WHAT YOU NEED TO DO: Everything from the line with "This screenshot has width=455, height=215." down to the line with "Given: Click the" below must be printed exactly, those two lines included. Exclude pictures.

DATA RECORDS:
*** Begin section ***

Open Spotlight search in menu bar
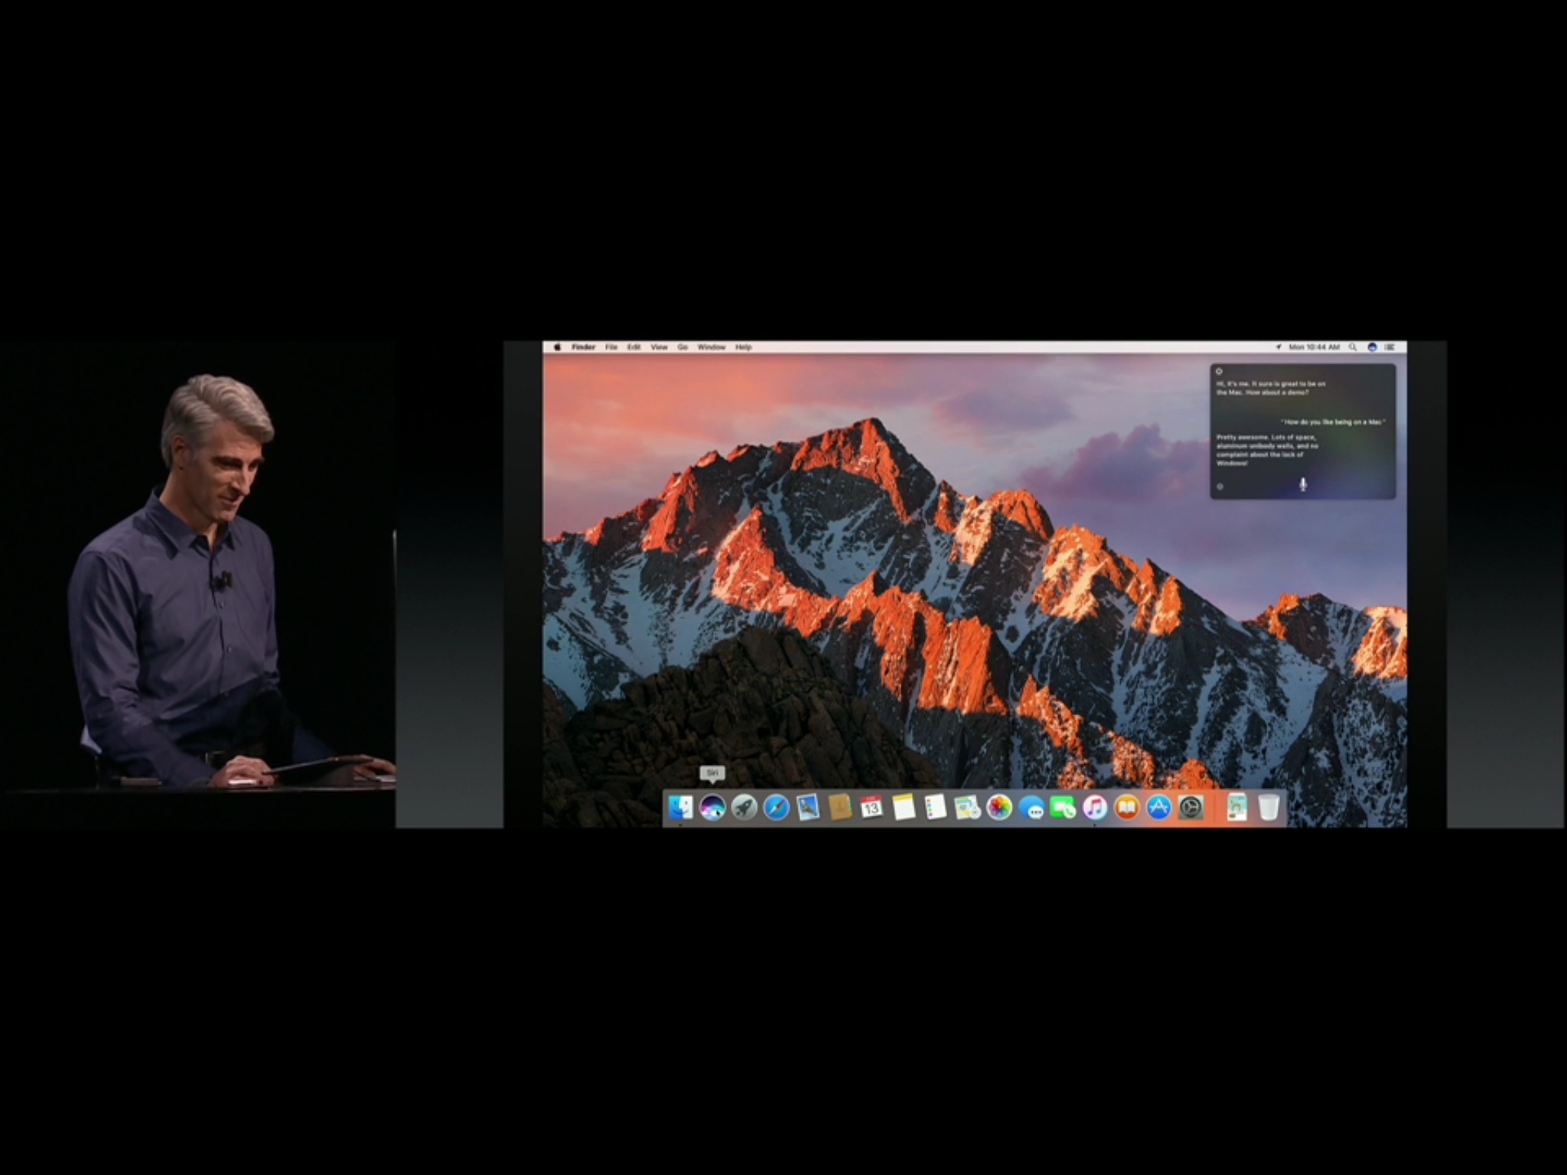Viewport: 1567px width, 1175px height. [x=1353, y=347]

*** End section ***
*** Begin section ***

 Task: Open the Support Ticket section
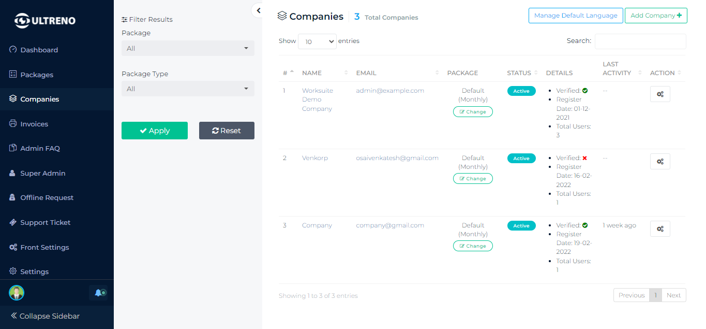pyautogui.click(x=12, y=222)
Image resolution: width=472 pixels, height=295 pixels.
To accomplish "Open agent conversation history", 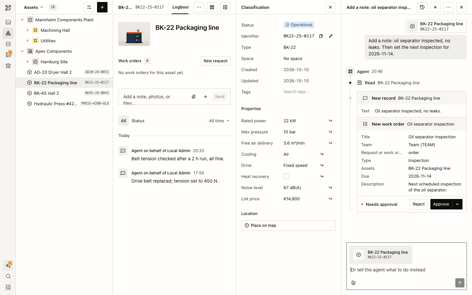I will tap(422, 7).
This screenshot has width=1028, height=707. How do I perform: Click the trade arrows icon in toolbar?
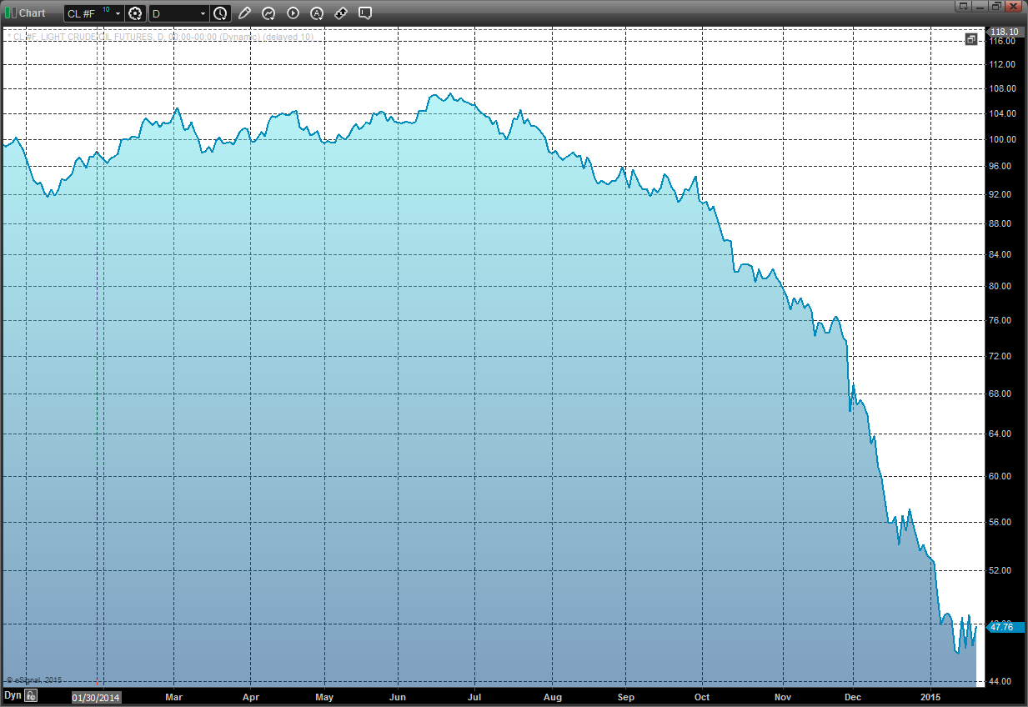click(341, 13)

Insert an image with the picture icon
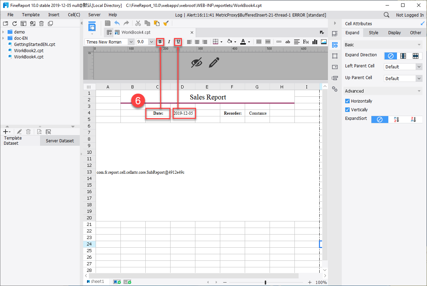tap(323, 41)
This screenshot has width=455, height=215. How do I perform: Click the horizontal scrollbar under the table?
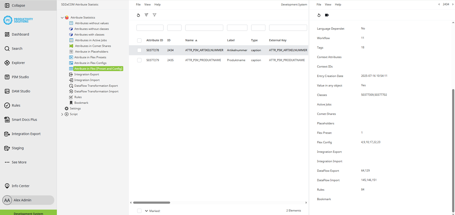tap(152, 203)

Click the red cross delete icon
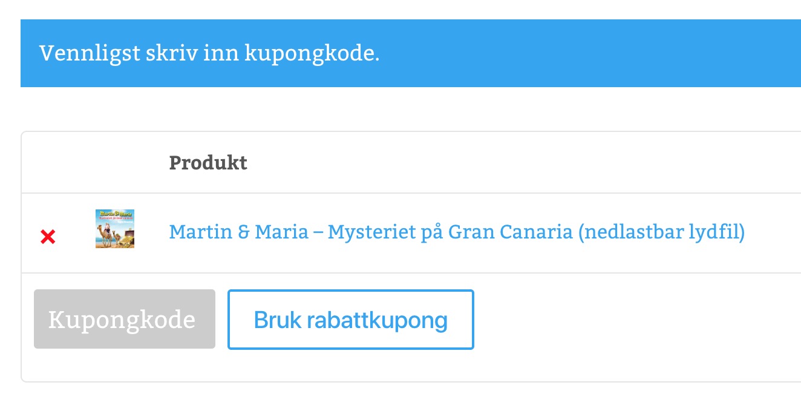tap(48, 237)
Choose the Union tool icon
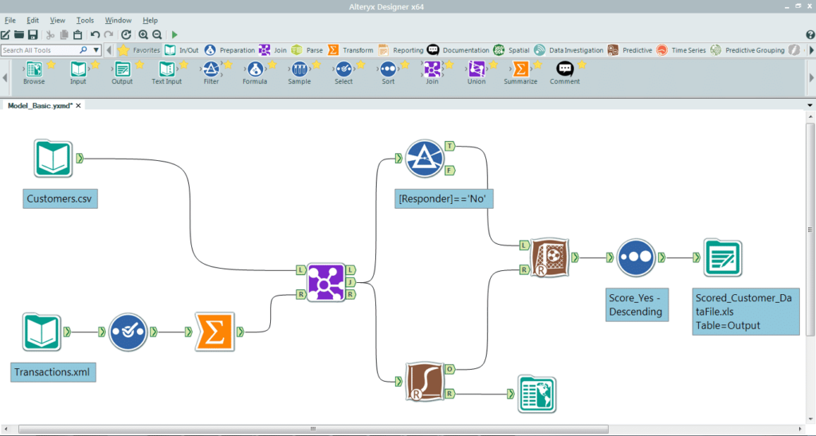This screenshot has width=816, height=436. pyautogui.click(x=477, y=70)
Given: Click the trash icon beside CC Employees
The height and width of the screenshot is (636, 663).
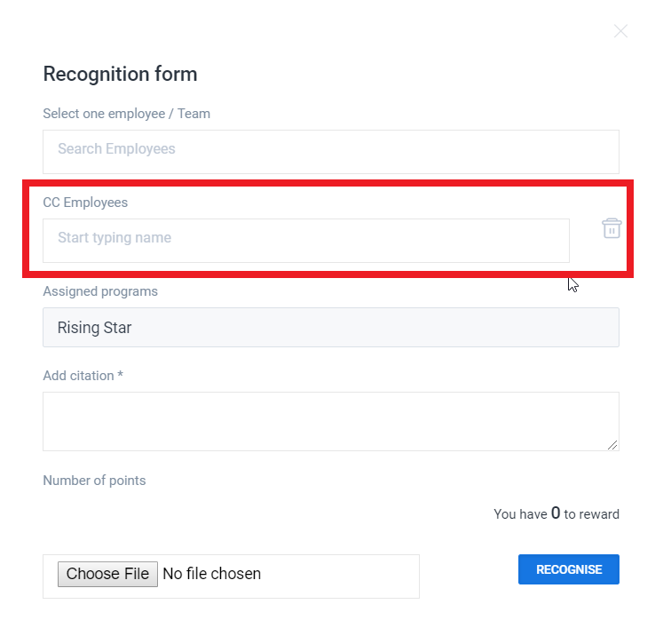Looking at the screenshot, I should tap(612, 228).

*** End section ***

TASK ANSWER:
This screenshot has width=455, height=215. How do I perform: Click the horizontal scrollbar under the table?
tap(152, 203)

Click the red cross delete icon
tap(48, 237)
Choose the Union tool icon
This screenshot has width=816, height=436. pyautogui.click(x=477, y=70)
Given: Click the trash icon beside CC Employees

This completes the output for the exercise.